Biases associate men with careers and surgery and women with family and family medicine
THURSDAY, July 11, 2019 (HealthDay News) — Survey results show that health care professionals have implicit and explicit gender bias, according to a study published online July 5 in JAMA Network Open.
Arghavan Salles, M.D., Ph.D., from Washington University in St. Louis, and colleagues assessed the Gender-Career Implicit Association Test (IAT) results, as part of Project Implicit, to see how mental associations shaped by the environment influence interactions with other health professionals.
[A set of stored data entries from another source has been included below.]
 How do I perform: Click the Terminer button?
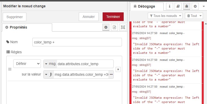pos(113,17)
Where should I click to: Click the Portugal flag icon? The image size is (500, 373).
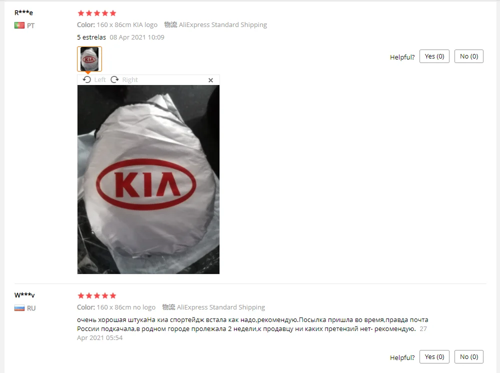pos(20,25)
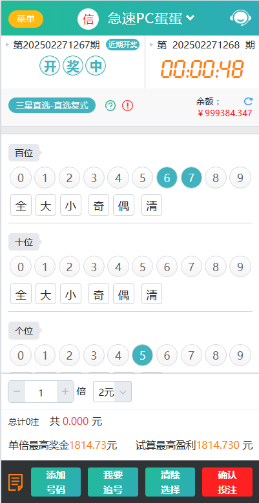Screen dimensions: 259x503
Task: Open the 三星直选-直选复式 play type selector
Action: (x=52, y=105)
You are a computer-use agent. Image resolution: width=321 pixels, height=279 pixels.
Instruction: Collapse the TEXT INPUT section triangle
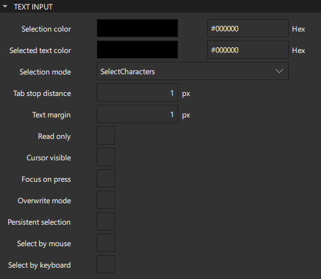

Based on assessment of almost 1 million IAT records from Project Implicit and 131 responses from surgeons recruited to complete the Gender-Specialty IAT, the researchers found that health care professionals (42,991 participants; 82 percent female; mean age, 32.7 years) held implicit and explicit biases associating men with career and women with family. Results were similar for the 131 surgeons and showed implicit and explicit biases associating men with surgery and women with family medicine. Results showed broad consensus across social groups in implicit and explicit biases, except for women in health care who were less likely than men to explicitly associate men with career and surgery or women with family and family medicine.
“Awareness of the existence of implicit biases is an important first step toward minimizing their potential effect,” the authors write.
One author disclosed financial ties to Medtronic; one author reported serving as the director of research for Project Implicit.